Environment variables are bound to a given terminal and not persisted between restarts. If you want to use multiple terminals, or you close the terminal you are testing your App with and open a new one, you’ll need to source the environment variables again.

The deployment process: an end-to-end overview.

We’ve explored how an App for the EMBL-EBI Cloud Portal should be packaged, and how the deployment process can be driven via the deployment environment. But what are all the steps the EMBL-EBI Cloud Portal takes every time it needs to deploy or destroy an application? How the deploy.sh and destroy.sh scripts link into that?

Let’s lift the hood and have a look at all the operations the EMBL-EBI Cloud Portal carries out after an user has clicked the “Deploy” or “Destroy” buttons!

Deployment

  1. After selecting the right configuration and provided the required inputs, a user clicks on the “Deploy” button and confirms the deployment. The web application of the EMBL-EBI Cloud Portal sends the request to the REST API and updates the status of the deployment to STARTING.
  2. A new deployment environment is created, injecting cloud credentials and all the specified deployment parameters, inputs and volumes.
  3. The deploy.sh script for the selected cloud provider is executed. The web interface queries the API for near real-time logs to let the user monitor the deployment.

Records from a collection
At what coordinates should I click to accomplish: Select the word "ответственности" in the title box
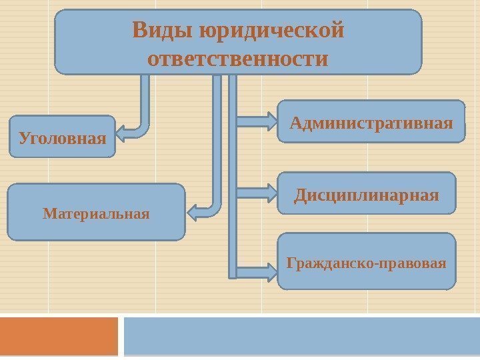[x=238, y=59]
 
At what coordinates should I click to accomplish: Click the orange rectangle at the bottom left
[x=59, y=336]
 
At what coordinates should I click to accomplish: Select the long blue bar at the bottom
[x=301, y=336]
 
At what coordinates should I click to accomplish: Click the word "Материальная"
[x=96, y=214]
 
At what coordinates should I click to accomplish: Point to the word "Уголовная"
[x=62, y=139]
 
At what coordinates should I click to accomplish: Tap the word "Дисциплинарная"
[x=367, y=195]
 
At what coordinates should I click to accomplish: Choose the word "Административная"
[x=371, y=123]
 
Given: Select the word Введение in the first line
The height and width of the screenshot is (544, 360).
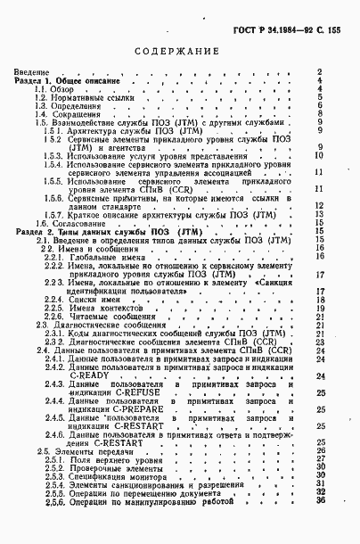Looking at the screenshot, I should [x=30, y=72].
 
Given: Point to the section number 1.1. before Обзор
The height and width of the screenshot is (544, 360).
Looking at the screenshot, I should [x=40, y=90].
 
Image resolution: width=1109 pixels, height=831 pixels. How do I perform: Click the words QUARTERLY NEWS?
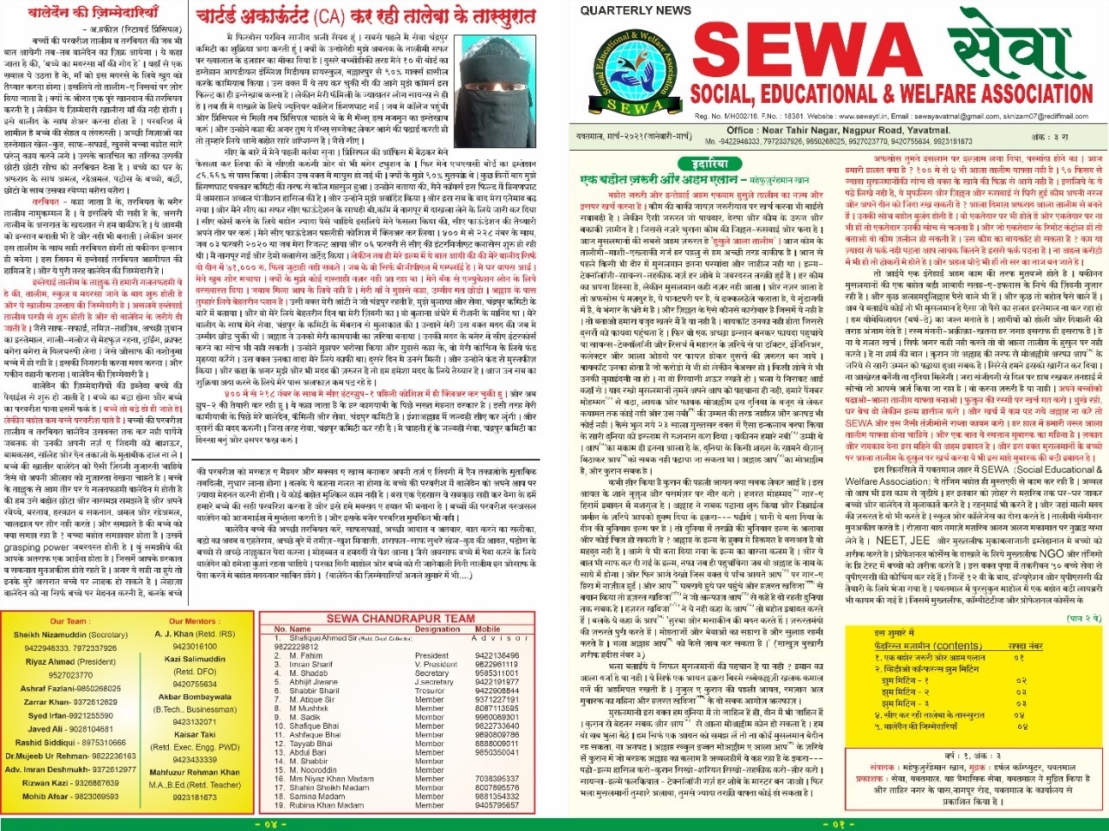pos(629,10)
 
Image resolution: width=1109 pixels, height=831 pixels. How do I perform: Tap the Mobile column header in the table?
pos(487,629)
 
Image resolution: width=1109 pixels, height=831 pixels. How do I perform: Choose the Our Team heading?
pos(68,621)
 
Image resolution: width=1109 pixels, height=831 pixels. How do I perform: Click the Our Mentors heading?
pos(194,621)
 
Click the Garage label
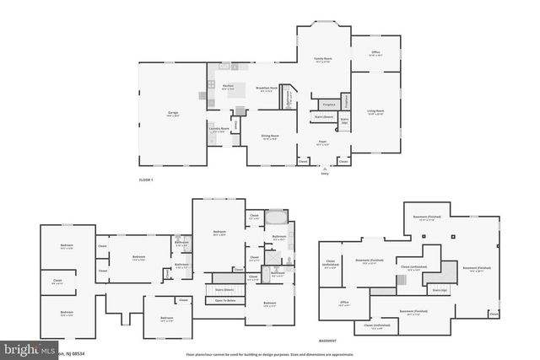pos(172,113)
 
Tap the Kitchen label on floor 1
pos(227,87)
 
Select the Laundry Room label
pos(219,130)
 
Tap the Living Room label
pos(375,111)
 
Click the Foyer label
pos(322,142)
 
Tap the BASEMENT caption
pos(328,341)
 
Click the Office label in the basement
pos(344,303)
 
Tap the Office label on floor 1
pos(375,53)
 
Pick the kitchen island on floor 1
pos(239,90)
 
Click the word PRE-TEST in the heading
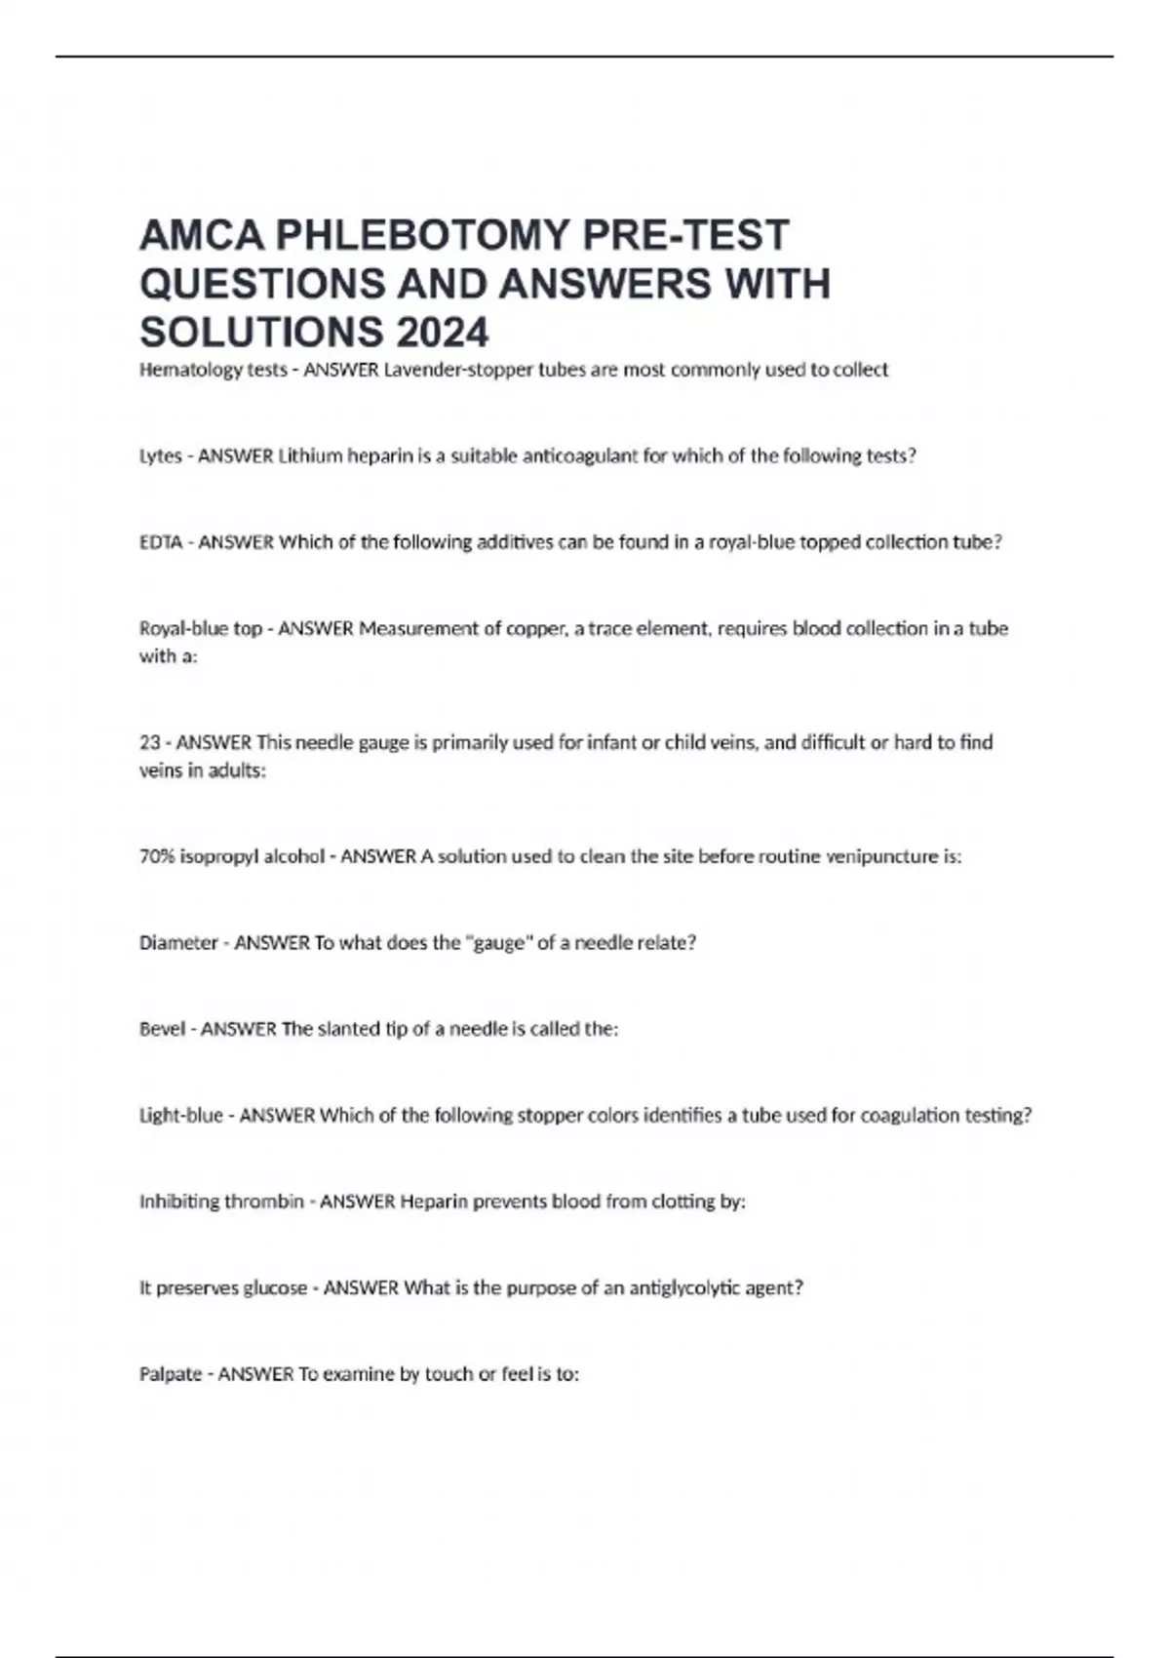coord(683,236)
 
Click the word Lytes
coord(160,455)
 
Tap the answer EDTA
coord(161,542)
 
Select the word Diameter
coord(178,943)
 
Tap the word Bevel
coord(162,1029)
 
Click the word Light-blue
coord(181,1116)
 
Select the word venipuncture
coord(881,857)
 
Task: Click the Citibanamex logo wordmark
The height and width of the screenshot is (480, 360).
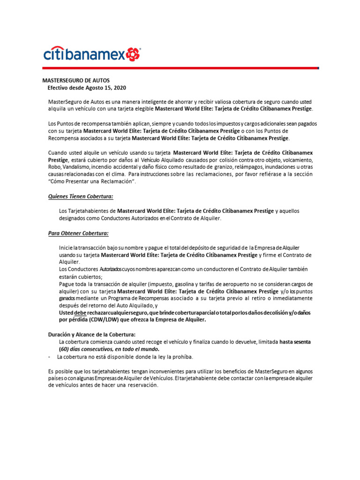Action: (x=85, y=54)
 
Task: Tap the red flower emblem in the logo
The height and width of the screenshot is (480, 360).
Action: (x=133, y=54)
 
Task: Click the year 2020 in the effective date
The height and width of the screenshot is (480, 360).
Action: (x=119, y=88)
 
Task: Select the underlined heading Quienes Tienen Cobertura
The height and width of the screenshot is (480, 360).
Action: (x=81, y=196)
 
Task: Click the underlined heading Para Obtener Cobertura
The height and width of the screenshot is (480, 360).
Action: (x=78, y=233)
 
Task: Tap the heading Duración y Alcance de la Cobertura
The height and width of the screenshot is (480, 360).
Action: (x=92, y=334)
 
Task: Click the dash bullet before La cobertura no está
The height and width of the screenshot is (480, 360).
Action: (x=50, y=357)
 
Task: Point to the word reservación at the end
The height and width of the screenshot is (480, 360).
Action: (x=141, y=385)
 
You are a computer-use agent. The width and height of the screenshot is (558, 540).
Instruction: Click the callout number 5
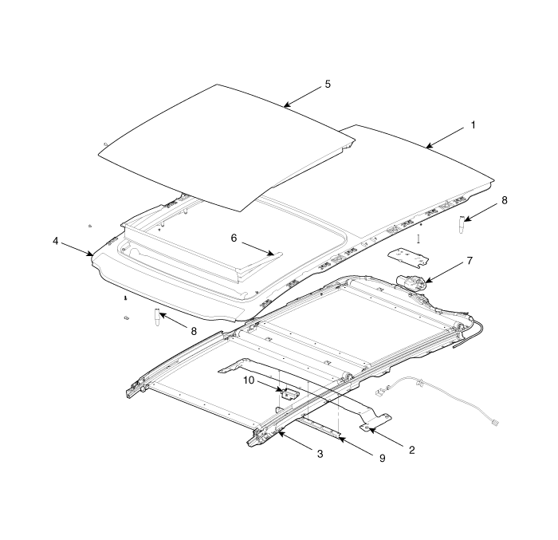coord(328,85)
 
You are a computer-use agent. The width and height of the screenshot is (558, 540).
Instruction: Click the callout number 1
coord(473,125)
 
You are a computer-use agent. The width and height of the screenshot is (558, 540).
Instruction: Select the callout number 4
coord(56,241)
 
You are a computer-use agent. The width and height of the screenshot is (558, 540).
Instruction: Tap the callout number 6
coord(234,238)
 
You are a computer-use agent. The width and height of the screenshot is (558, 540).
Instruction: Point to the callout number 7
coord(470,261)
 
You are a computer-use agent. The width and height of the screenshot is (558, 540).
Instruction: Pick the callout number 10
coord(249,380)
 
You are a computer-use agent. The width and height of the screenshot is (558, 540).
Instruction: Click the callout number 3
coord(320,454)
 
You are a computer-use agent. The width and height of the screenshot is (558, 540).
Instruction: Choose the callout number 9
coord(382,458)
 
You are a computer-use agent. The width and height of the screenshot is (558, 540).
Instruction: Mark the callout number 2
coord(412,450)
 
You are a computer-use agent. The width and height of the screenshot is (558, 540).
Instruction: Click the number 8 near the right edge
coord(505,200)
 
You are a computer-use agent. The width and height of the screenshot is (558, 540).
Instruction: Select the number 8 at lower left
coord(194,331)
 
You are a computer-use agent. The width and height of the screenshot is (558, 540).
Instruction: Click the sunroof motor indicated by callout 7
coord(411,282)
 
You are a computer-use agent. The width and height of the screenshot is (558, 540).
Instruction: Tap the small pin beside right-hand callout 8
coord(462,224)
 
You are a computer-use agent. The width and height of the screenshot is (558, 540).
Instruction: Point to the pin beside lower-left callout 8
coord(156,317)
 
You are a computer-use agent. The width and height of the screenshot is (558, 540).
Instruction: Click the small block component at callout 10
coord(290,393)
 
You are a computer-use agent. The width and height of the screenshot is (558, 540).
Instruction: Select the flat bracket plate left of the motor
coord(408,258)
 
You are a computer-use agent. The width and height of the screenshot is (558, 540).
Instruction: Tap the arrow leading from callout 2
coord(386,437)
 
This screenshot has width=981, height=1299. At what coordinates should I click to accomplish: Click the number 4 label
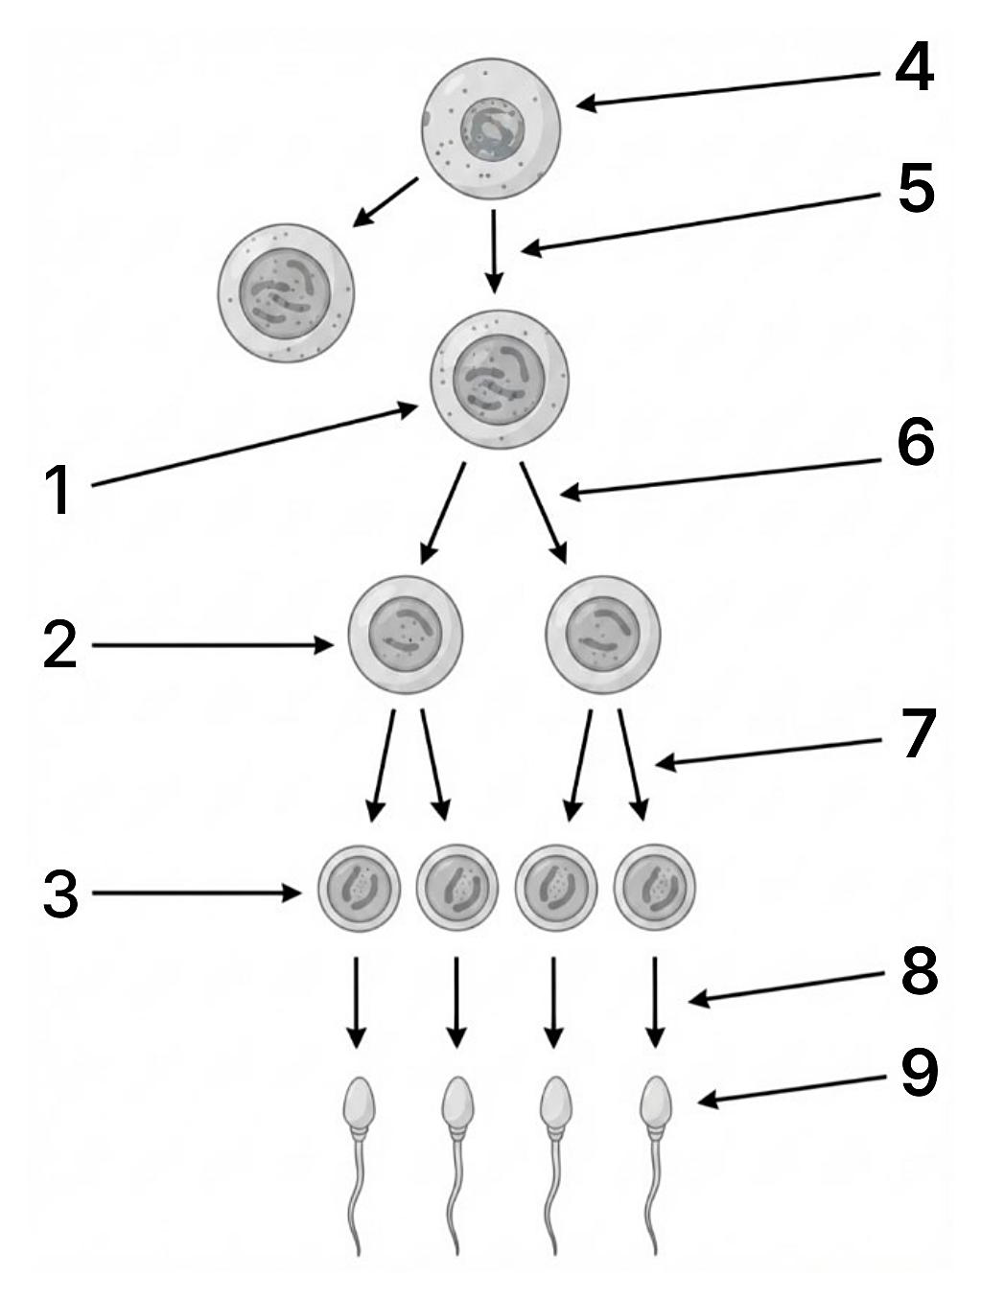pos(914,67)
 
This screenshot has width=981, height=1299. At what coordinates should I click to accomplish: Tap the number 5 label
pos(916,188)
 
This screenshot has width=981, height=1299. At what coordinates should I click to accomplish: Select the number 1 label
pos(60,490)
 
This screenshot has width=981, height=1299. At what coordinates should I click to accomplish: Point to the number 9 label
pos(920,1073)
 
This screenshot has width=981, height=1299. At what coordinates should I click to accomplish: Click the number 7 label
pos(920,732)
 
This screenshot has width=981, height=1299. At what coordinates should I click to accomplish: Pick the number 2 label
pos(60,644)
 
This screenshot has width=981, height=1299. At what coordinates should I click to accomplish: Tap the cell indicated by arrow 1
pos(500,380)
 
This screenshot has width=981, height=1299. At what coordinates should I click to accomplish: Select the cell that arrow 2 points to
pos(406,635)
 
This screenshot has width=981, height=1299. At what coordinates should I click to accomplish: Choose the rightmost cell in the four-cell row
pos(654,887)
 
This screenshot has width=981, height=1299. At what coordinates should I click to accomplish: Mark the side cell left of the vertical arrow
pos(287,293)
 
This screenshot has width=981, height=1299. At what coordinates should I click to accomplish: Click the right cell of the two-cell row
pos(603,635)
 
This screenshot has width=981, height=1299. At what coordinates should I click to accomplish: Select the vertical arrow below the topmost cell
pos(494,251)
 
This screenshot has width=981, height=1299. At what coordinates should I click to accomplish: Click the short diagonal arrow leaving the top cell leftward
pos(385,201)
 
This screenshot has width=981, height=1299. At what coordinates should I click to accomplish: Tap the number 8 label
pos(920,970)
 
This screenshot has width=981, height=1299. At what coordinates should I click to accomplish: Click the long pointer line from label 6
pos(720,476)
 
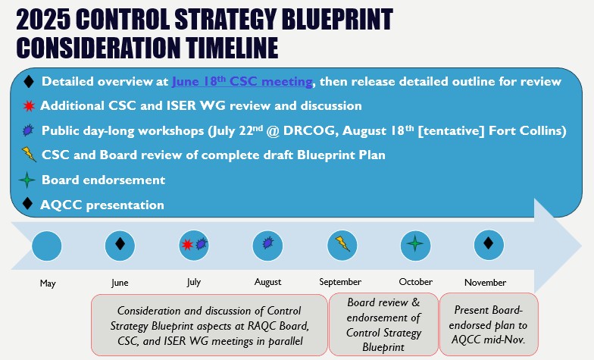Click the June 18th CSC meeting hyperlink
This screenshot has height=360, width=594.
242,82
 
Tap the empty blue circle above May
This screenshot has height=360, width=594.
47,246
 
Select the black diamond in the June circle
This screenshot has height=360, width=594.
120,244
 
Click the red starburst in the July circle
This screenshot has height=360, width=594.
187,244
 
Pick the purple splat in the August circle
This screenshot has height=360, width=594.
267,243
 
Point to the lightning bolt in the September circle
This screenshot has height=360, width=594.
342,244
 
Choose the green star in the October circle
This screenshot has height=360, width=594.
415,243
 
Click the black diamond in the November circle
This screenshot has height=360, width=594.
489,243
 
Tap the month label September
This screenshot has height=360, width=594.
340,282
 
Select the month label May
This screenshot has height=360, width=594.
48,283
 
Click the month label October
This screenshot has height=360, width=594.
415,282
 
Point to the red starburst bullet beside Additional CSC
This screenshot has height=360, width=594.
29,106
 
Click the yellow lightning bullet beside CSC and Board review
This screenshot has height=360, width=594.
29,155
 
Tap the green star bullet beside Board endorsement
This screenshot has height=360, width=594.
27,180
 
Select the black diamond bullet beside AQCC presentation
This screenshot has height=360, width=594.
27,203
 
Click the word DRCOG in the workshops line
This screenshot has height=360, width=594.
309,130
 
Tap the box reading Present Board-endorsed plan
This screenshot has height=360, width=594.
489,324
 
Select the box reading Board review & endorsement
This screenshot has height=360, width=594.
383,324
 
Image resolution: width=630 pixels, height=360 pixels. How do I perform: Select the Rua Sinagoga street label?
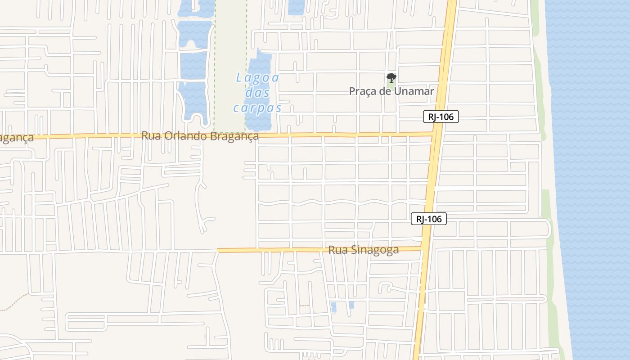363,250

Work task 1 |
Please write out, word for word, the stretch of the Cloud Portal deployment passage from "Environment variables are" through "link into that?".
Work task 2 |
Extend the Cloud Portal deployment passage beyond its final sentence.
None of this material is needed for the work here.

Expected answer 1 |
Environment variables are bound to a given terminal and not persisted between restarts. If you want to use multiple terminals, or you close the terminal you are testing your App with and open a new one, you’ll need to source the environment variables again.

The deployment process: an end-to-end overview.

We’ve explored how an App for the EMBL-EBI Cloud Portal should be packaged, and how the deployment process can be driven via the deployment environment. But what are all the steps the EMBL-EBI Cloud Portal takes every time it needs to deploy or destroy an application? How the deploy.sh and destroy.sh scripts link into that?

Expected answer 2 |
  4. The deployment environment monitors the deploy.sh script execution and, if it fails (returns a non-zero exit code), updates the backend marking the deployment as DEPLOYMENT_FAILED and stops. The web interface regularly polls for updates and, once it detects the failure, offers the user the choice to destroy the deployment.
  5. If the deploy.sh script completes successfully, the backend executes the state.sh script to capture a snapshot of the provisioned infrastructure and looks for the defined outputs in the log files. If the state.sh script fails (returns with a non-zero exit code) the deployment environment marks the deployment RUNNING_FAILED and the user is offered the choice to destroy the deployment. Otherwise, the deployment is marked as RUNNING and the web interface will be able to pull the outputs from the REST API.
  6. Done!

Destroy

  1. The user clicks the “Destroy” button on the deployment card of a deployed App. The web application sends a request to the REST API to terminate the destroy the deployment.
  2. The same deployment environment that was created to deploy the application is re-created to destroy it. Cloud credentials, deployment parameters, inputs and volumes are added to the environment. While Cloud credentials needs to be present for obvious reasons (you still need to prove that you is you to remove your infrastructure!), all the other variables are added for two reasons:
    • support use-cases in which destroying the infrastructure requires information coming from any of the deployment parameters or inputs variable. Say you want to send some logs back to a specific server and its hostname is stored as a deployment parameter
    • avoid issues when Terraform variables normally sourced via environment variables are not declared with a default value. If Terraform is unable to assigned the value of one of its variables in any of the supported ways then it will resolve to ask them interactively, which is of course a scenario the EMBL-EBI Cloud Portal cannot support and will cause to deployment to get stuck. App developer are warmly encouraged to use the --input=false option when invoking Terraform which would cause it to immediately fail if a variable cannot be assigned in any way and not ask its value interactively.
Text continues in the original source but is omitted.